(Stored items)
- - - -

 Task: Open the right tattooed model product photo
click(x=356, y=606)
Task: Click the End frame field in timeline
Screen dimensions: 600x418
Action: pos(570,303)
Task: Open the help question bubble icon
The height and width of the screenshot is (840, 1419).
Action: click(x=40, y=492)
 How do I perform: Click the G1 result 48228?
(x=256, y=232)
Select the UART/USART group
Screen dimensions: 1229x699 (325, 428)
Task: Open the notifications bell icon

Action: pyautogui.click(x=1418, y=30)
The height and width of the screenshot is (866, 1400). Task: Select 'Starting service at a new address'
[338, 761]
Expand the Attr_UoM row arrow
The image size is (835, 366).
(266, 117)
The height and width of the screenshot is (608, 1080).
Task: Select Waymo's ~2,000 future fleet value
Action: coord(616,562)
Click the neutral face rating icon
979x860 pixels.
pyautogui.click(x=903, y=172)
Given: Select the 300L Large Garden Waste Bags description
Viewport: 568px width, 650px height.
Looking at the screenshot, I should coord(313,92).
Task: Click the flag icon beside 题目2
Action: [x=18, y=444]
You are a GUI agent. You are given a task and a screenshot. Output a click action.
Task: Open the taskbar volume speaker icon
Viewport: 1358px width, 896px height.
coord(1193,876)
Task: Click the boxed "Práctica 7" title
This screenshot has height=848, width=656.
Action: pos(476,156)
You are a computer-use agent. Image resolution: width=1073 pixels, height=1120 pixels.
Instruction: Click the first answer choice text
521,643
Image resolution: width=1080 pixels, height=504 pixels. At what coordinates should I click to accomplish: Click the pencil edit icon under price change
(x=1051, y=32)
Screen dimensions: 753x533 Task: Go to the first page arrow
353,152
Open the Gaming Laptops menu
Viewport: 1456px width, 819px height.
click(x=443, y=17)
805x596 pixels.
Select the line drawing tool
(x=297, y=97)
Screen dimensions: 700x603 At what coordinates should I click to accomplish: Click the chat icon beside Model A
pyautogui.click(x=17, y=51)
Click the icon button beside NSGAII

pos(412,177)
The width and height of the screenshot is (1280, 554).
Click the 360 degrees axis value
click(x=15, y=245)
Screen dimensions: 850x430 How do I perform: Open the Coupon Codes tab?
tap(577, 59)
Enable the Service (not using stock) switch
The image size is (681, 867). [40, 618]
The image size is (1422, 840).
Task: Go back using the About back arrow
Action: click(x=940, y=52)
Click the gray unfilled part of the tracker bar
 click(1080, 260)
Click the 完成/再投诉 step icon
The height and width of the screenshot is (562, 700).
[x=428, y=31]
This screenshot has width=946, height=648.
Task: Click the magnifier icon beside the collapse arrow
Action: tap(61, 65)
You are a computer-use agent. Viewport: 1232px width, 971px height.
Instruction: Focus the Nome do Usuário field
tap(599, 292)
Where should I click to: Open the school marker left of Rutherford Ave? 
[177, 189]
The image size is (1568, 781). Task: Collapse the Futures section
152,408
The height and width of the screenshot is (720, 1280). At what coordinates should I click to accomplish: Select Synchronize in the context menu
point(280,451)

- - - -

Task description: Filter the entries above down to the lines containing the word "computer".

Exercise solution:
You are a computer-use agent. Image resolution: width=1073 pixels, height=1120 pixels.
You are a computer-use agent. Viewport: 1232px width, 971px height.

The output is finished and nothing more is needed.